Pixel-level cross-entropy. Common trick: freeze the backbone, train only the new head — gets reasonable results in a few epochs:

# Loss: SparseCategoricalCrossentropy over per-pixel logits (NHWC -> NHW).
# Full fine-tuning of the entire network (backbone + head) to match the
# PyTorch tab.
num_epochs, lr, wd = 5, 0.001, 1e-3
fcn_net.compile(
    optimizer=keras.optimizers.SGD(learning_rate=lr, weight_decay=wd),
    loss=keras.losses.SparseCategoricalCrossentropy(from_logits=True),
    metrics=['accuracy'],
    # Keras may otherwise select XLA automatically. For this unusually large
    # transposed convolution, XLA's cuDNN autotuning can take tens of minutes
    # before the first training step and offers no benefit to this example.
    jit_compile=False)
fcn_net.fit(train_iter, epochs=num_epochs, validation_data=test_iter)

Epoch 1/5
Final epoch metrics: accuracy: 0.0158 - loss: 4.1711
Final epoch metrics: accuracy: 0.0141 - loss: 4.1660
Final epoch metrics: accuracy: 0.0136 - loss: 4.1353
Final epoch metrics: accuracy: 0.0135 - loss: 4.1040
Final epoch metrics: accuracy: 0.0140 - loss: 4.0669
...
Final epoch metrics: accuracy: 0.7180 - loss: 1.4085
Final epoch metrics: accuracy: 0.7179 - loss: 1.4088
Final epoch metrics: accuracy: 0.7178 - loss: 1.4093
Final epoch metrics: accuracy: 0.7176 - loss: 1.4100

Final epoch metrics: accuracy: 0.7120 - loss: 1.4347 - val_accuracy: 0.7288 - val_loss: 1.4652

Predict

Run the network on test images, take argmax over the class dimension, map class indices back to RGB:

def predict(img):
    rgb_mean = np.array([0.485, 0.456, 0.406], dtype=np.float32)
    rgb_std = np.array([0.229, 0.224, 0.225], dtype=np.float32)
    X = (img.astype(np.float32) / 255 - rgb_mean) / rgb_std
    X = tf.expand_dims(tf.constant(X), axis=0)  # NHWC
    pred = fcn_net(X, training=False)  # (1, H, W, num_classes)
    return tf.reshape(tf.argmax(pred, axis=-1), pred.shape[1:3])

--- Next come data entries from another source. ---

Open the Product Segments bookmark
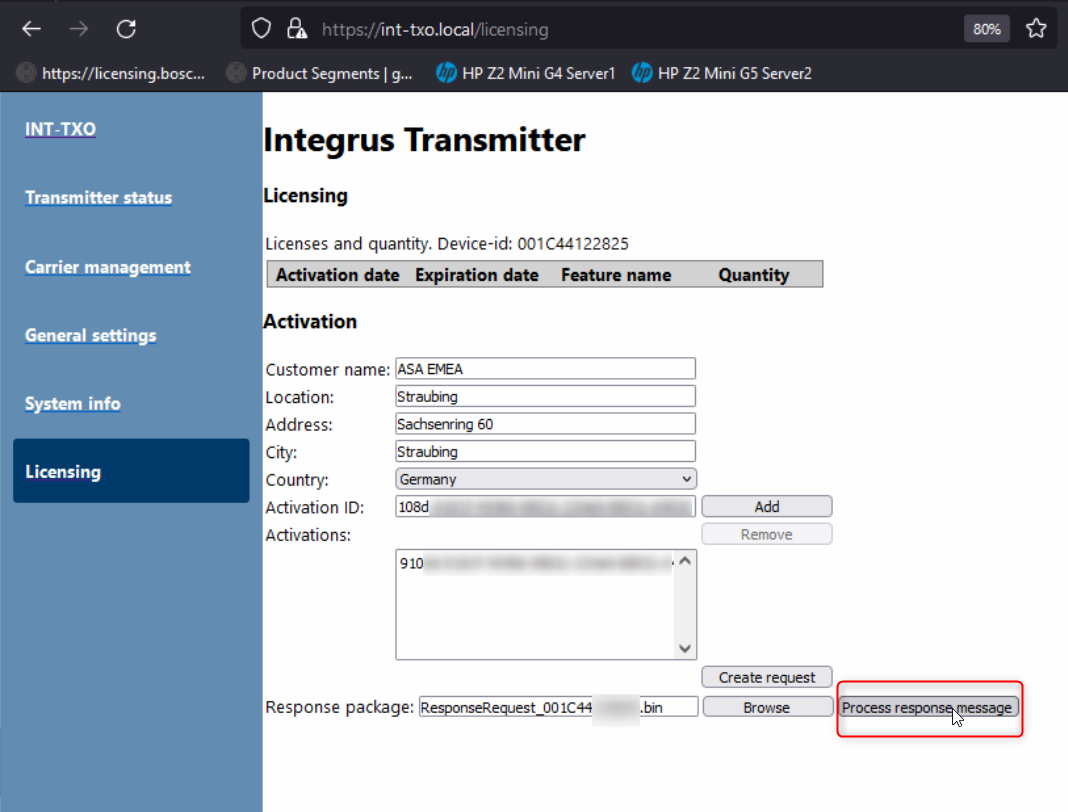Image resolution: width=1068 pixels, height=812 pixels. point(320,73)
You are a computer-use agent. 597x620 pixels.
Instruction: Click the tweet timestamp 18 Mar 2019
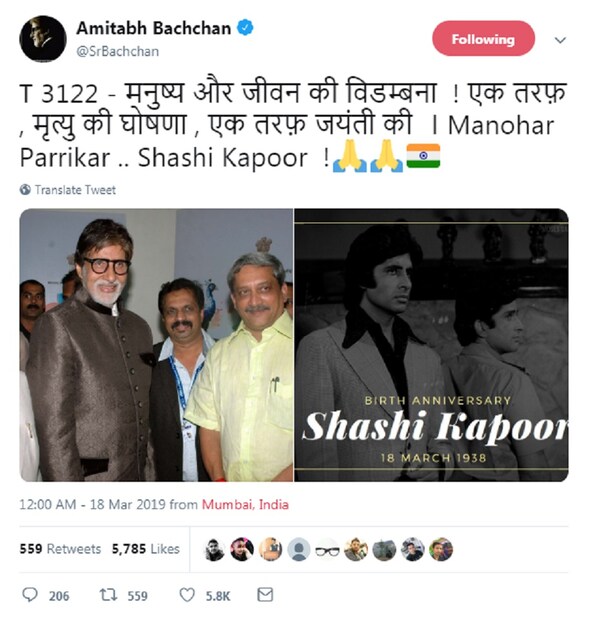128,505
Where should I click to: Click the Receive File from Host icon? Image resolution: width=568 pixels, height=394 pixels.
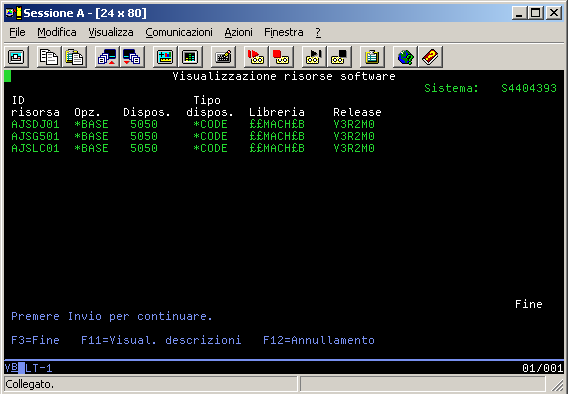tap(132, 57)
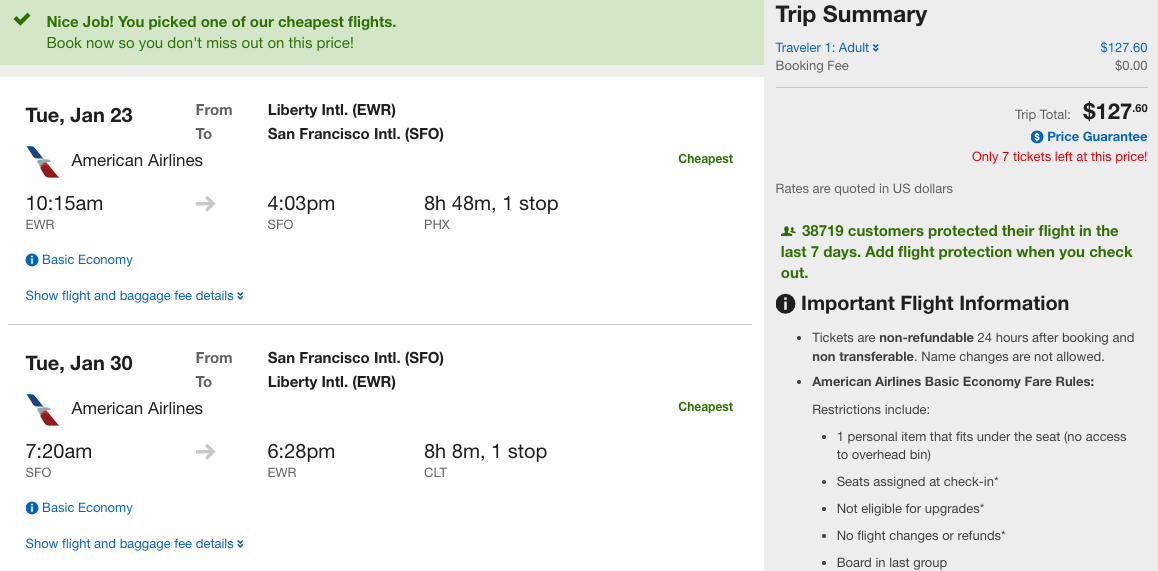Viewport: 1158px width, 571px height.
Task: Open the Price Guarantee link
Action: [1097, 137]
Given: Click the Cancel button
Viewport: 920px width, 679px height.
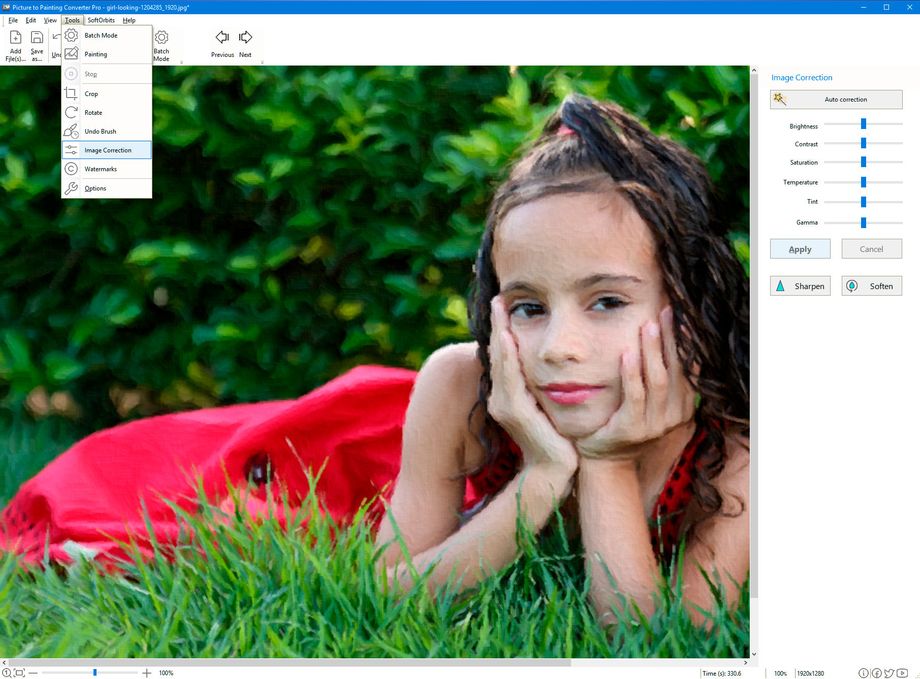Looking at the screenshot, I should tap(871, 248).
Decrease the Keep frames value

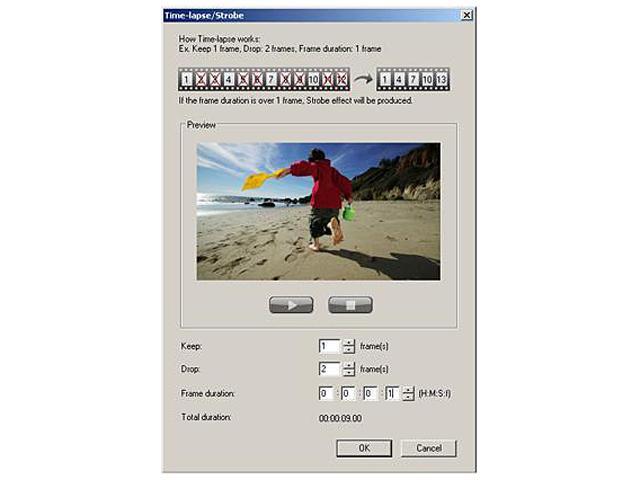pyautogui.click(x=349, y=351)
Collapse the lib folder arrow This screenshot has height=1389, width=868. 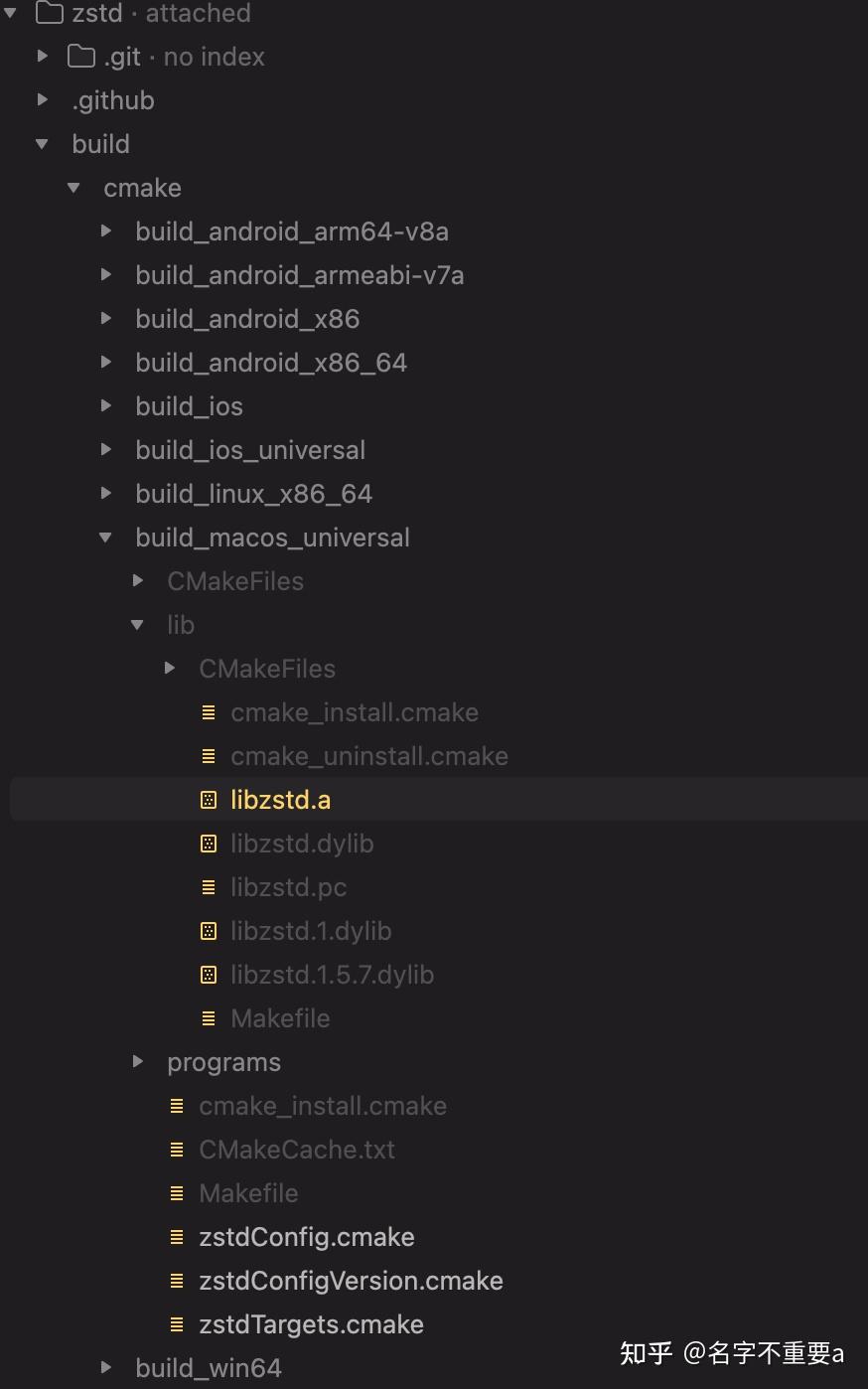[137, 625]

Visualize segmentation masks

The output grid is image, prediction, ground truth. Expect coarse boundaries: this plain FCN upsamples from a 32× downsampled feature map and has no skip connections.

def label2image(pred):
    colormap = tf.constant(d2l.VOC_COLORMAP, dtype=tf.uint8)
    X = tf.cast(pred, tf.int32)
    return tf.gather(colormap, X)

voc_dir = d2l.download_extract('voc2012', 'VOCdevkit/VOC2012')
test_images, test_labels = d2l.read_voc_images(voc_dir, False)
n, imgs = 4, []
for i in range(n):
    # Crop HWC arrays: top=0, left=0, height=320, width=480
    X = test_images[i][:320, :480, :]
    pred = label2image(predict(X))
    label_crop = test_labels[i][:320, :480, :]
    imgs += [X, pred.numpy(), label_crop]
d2l.show_images(imgs[::3] + imgs[1::3] + imgs[2::3], 3, n, scale=2);

Recap

FCN = pretrained classification CNN + 1×1 conv + transposed conv upsampler.
All-conv → input size doesn’t matter.
Bilinear-initialized transposed conv is the workable starting point; fine-tunes from there.
The blueprint behind U-Net (skip connections fix the blur), DeepLab (dilated convs avoid the heavy upsampling), and modern segmentation networks.